Lately I’ve been thinking about group work.
This past spring, I reached a point in a lesson where I wanted students to work together on a few tasks. Prior knowledge was there. Things were accessible. Heterogeneous groups abound. All the standard stuff. There was no reason why the kids shouldn’t have been good to go.
What did they do? They waited for me. They couldn’t get started without me but, even worse, they couldn’t even use one another to get the ball rolling. Despite being more than capable, they wanted me to feed them…again. I say again because this was a fairly common theme all year. It just took this particular lesson for it to hit me.
Realizing this, I didn’t want to lecture them on how I knew that together they could accomplish the tasks I set forth. So I sat on a desk and stared at them. The result was a bunch of concerned faces asking me why I was so quiet. I responded with silent eye contact to each and every one of them. It took a full three minutes of awkwardness before they pieced things together. Oh, he wants us to figure this stuff out.
In the moment, I was really disappointed with them. I was borderline furious. I overplan my lessons, pour growth mindset into them all year, and live with a low floor and high ceiling. Yet why couldn’t they work together, independent of me?
It didn’t take long for me to realize that I was the culprit. This situation was a direct consequence of me neglecting to develop a culture of interdependency. Now that I think about it, my classes have been like this for years.
Next year I am determined to get out of the way. For everyone’s sake, my students must need me less. I want group work to be the norm. A successful mathematics class is dependent on communication and inquiry – both of these are byproducts of collaboration.
I’m still finalizing a structure, but thanks to a workshop by Phil Dituri, I have some tentative group norms that I’ll use next year.
- If you have a question, ask your group before asking me.
- If someone asks a question, do your best to help that person.
- It is the responsibility of the group to ensure that each and every person in the group understands the task at hand.
- If you finish and check your work, you should ask others in your group if they need help.
- Discuss different answers and try to agree on one. You should be able to explain your group mates’ solutions as if they were your own.

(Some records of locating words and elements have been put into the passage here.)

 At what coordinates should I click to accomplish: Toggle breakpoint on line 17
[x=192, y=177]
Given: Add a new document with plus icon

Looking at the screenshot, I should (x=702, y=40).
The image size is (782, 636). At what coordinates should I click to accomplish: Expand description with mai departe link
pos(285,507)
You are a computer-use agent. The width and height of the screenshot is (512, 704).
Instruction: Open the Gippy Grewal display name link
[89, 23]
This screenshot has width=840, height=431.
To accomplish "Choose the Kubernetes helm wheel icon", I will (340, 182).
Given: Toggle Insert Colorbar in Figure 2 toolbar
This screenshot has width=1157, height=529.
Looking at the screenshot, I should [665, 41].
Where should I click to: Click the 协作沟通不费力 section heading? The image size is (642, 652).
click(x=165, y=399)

- No talking to other groups.
It will be challenging to develop these norms with students that may not understand how to work together effectively. There are strategies that will be helpful in the process, but I still may have to start with one or two at the beginning of the year and build on those.
I want my students to value collaboration and learning from one another, but there’s another aspect to this talk of group work that’s worth noting. It’s the societal belief that collaboration is the root of all things great and that everyone must collaborate in the same way. Susan Cain argues against this mantra in her book Quiet and I agree with her. She calls this the New Groupthink because it “…elevates teamwork above all else. It insists that creativity and intellectual achievement come from a gregarious place.”

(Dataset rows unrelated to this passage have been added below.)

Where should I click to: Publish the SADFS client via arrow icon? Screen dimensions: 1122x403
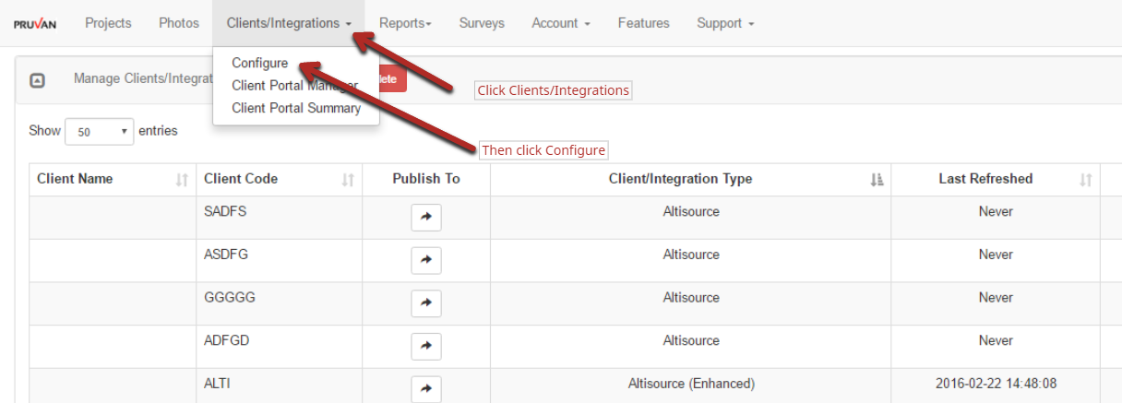[x=425, y=218]
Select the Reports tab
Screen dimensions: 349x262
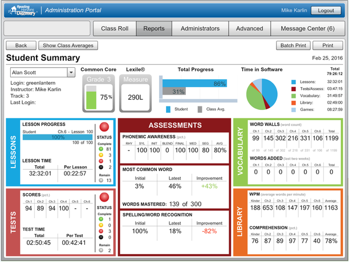click(x=154, y=28)
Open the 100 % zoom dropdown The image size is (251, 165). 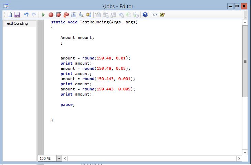coord(59,158)
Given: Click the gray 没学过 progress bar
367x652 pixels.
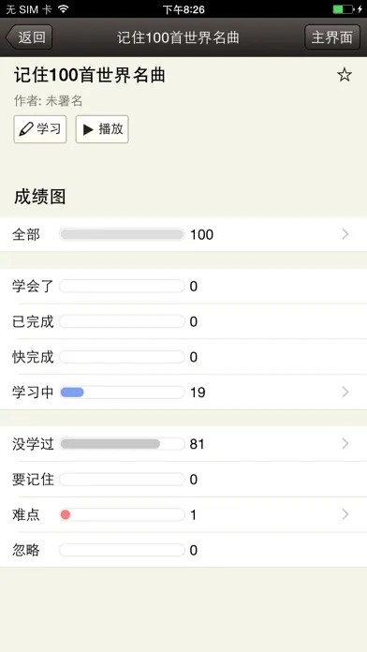Looking at the screenshot, I should (110, 444).
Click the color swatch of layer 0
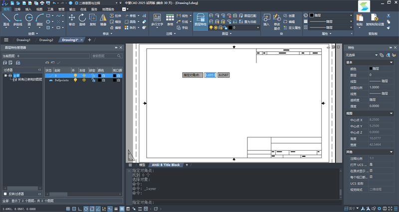The image size is (399, 212). tap(101, 75)
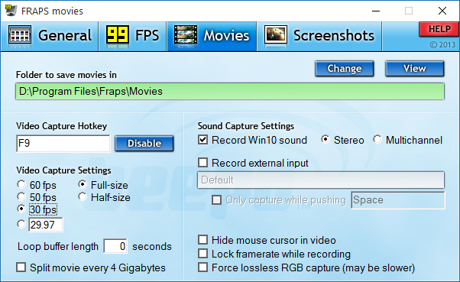The height and width of the screenshot is (282, 460).
Task: Uncheck Record Win10 sound
Action: [x=203, y=140]

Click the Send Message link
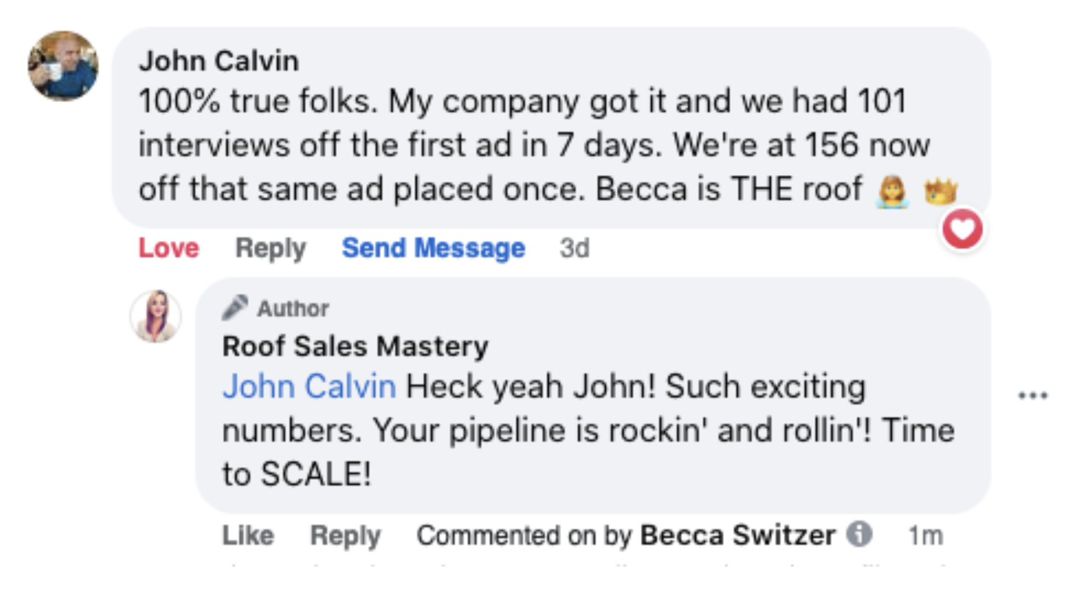(433, 248)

This line of thinking is a huge disservice to our introverted students. I bring this up because of my own introverted tendencies, like preferring one-on-one conversations over group discussions, enjoying listening more than speaking, and leading in non-traditional ways. The need for some students to think and work in solitude is something I get. It’s how I’m most productive. Reading the book was like uncovering so much of myself.

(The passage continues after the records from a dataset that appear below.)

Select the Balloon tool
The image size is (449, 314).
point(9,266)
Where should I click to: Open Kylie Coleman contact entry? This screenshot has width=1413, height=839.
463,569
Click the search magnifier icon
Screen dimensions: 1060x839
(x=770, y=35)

Studies show that one third to one half of us are introverts. The class I mentioned was full of introverts and they needed a structure to work together. I hope that my system encourages collaboration and interdependency while addressing the needs of all my students, but especially my more introverted ones. My norms won’t be a saving grace since research advocates for other strategies to support introverts – such as small groups, individual think time, and supporting individual passions, all of which I could improve upon. But hopefully my group norms help to celebrate introversion and make it easier for students to rely on one another as opposed to me.